INSTRUCTIONS TO FOLLOW — Put the lines from the one containing "Where should I click to: Choose" through the one containing "coord(307,97)" into a numbered list, skipping blank lines and leaving out the pictures.

ENTRIES —
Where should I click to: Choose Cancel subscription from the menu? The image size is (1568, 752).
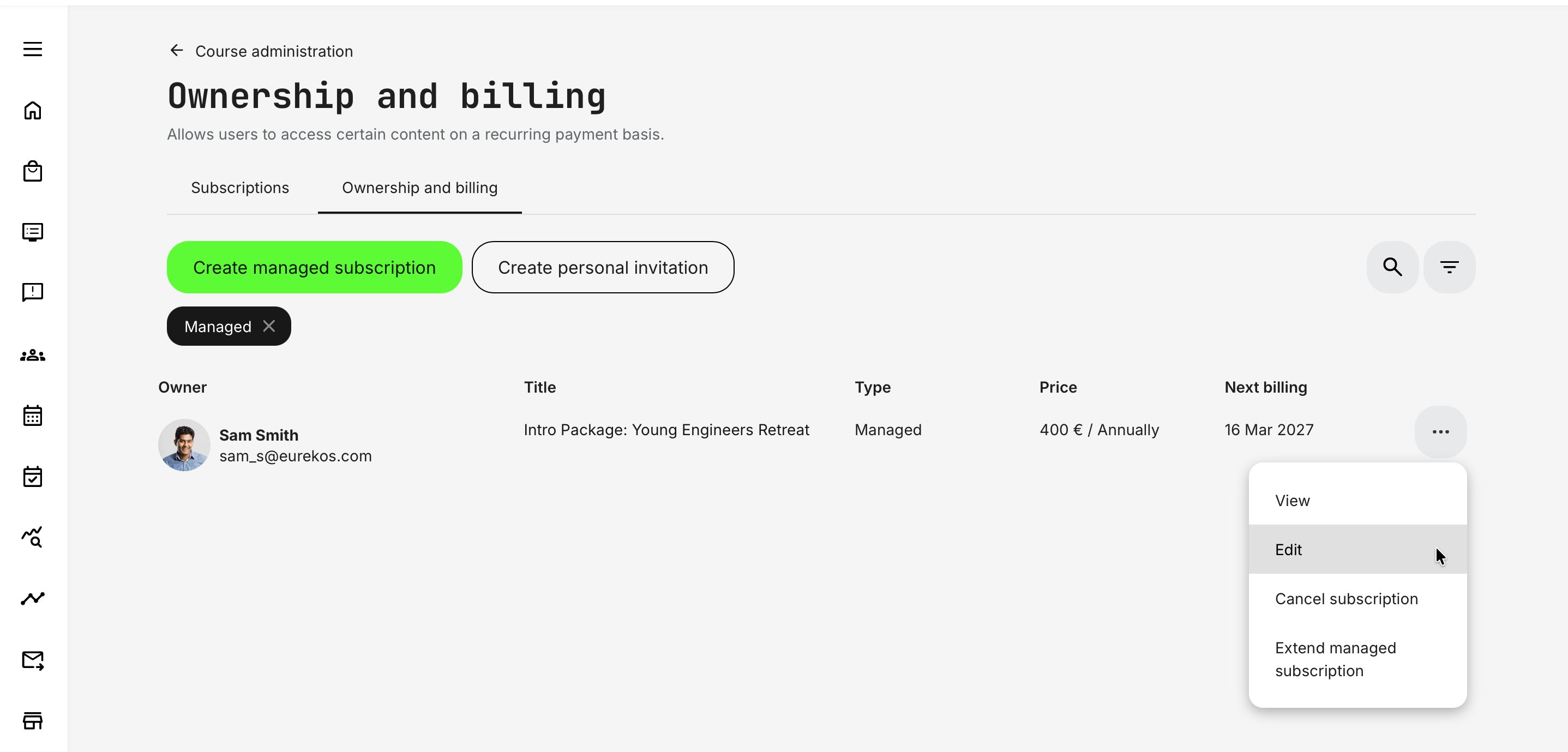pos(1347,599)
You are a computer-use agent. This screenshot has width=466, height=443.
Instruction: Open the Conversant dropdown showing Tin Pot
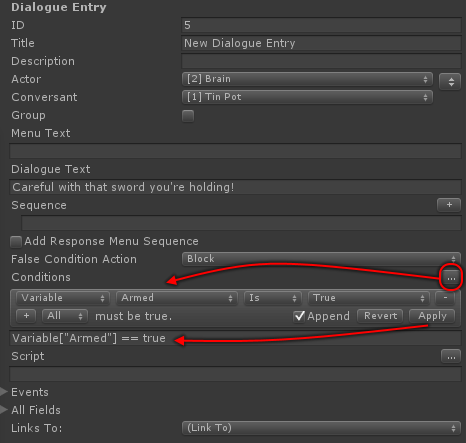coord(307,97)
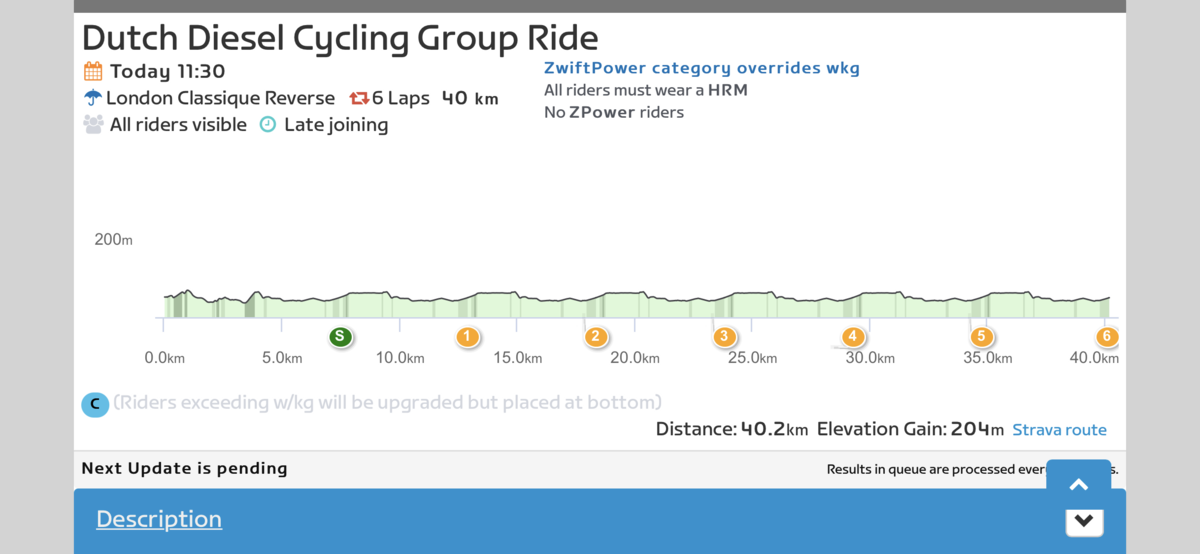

---

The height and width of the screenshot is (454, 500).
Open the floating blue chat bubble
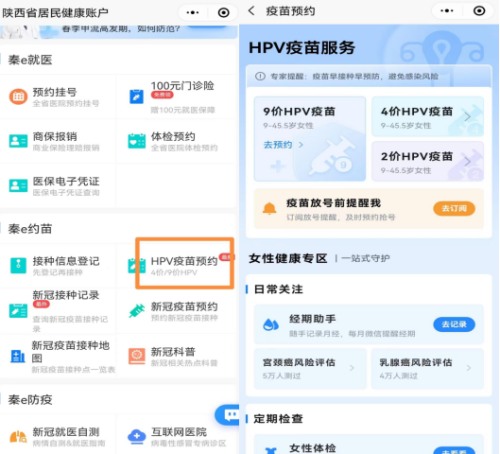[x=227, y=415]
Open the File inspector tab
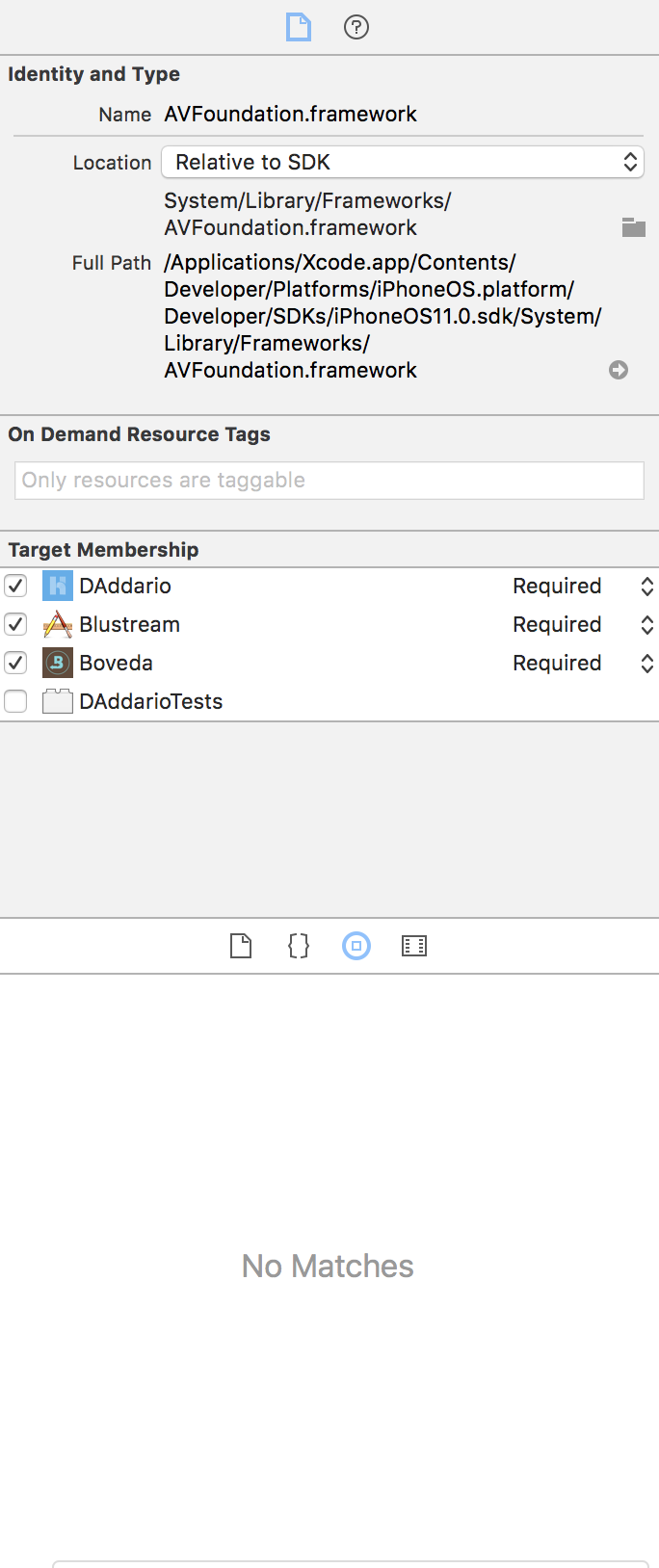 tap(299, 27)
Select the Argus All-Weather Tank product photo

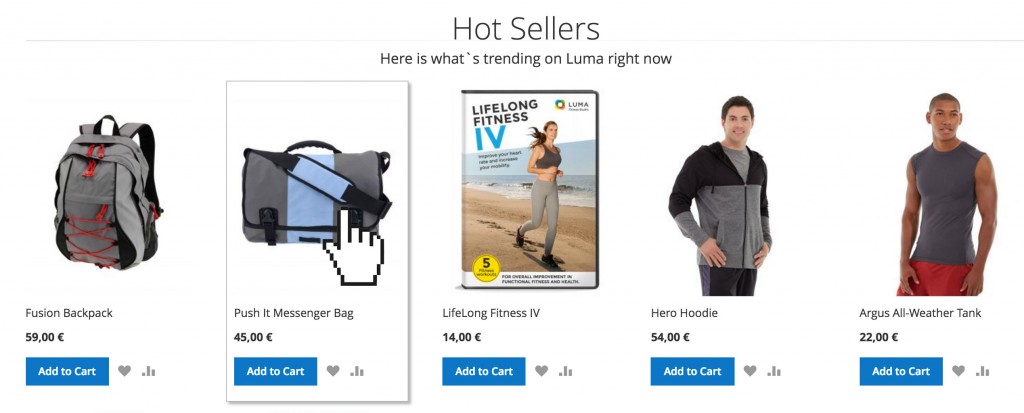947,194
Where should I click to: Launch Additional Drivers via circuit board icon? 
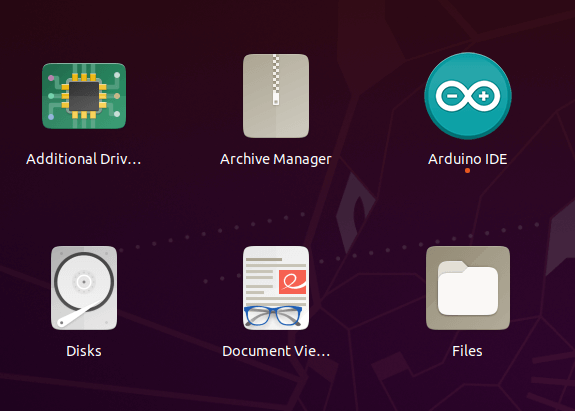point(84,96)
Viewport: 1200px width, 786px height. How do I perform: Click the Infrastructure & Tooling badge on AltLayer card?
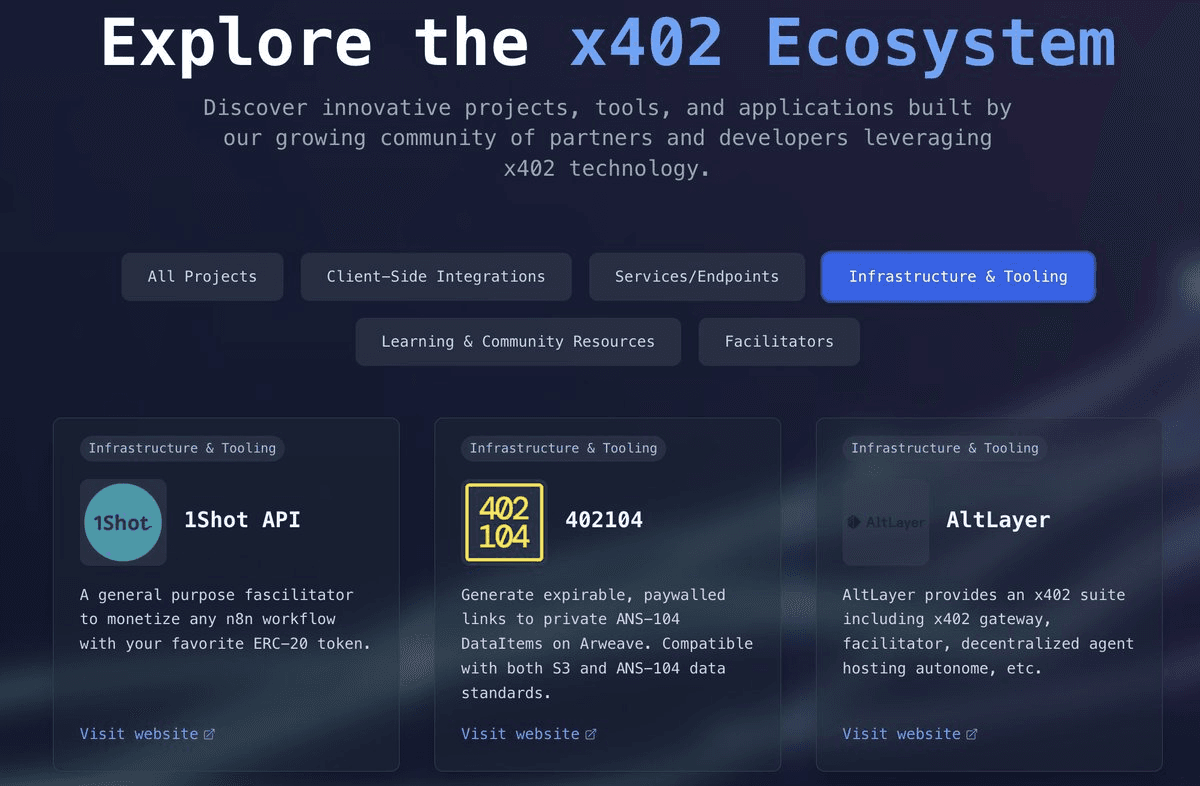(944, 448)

PROBLEM SOLUTION —
1. Where should I click to: Choose Cancel subscription from the menu? The image size is (1568, 752).
2. pos(1347,599)
3. You are a computer-use agent. This screenshot has width=466, height=443.
4. Instruction: Open the Conversant dropdown showing Tin Pot
5. coord(307,97)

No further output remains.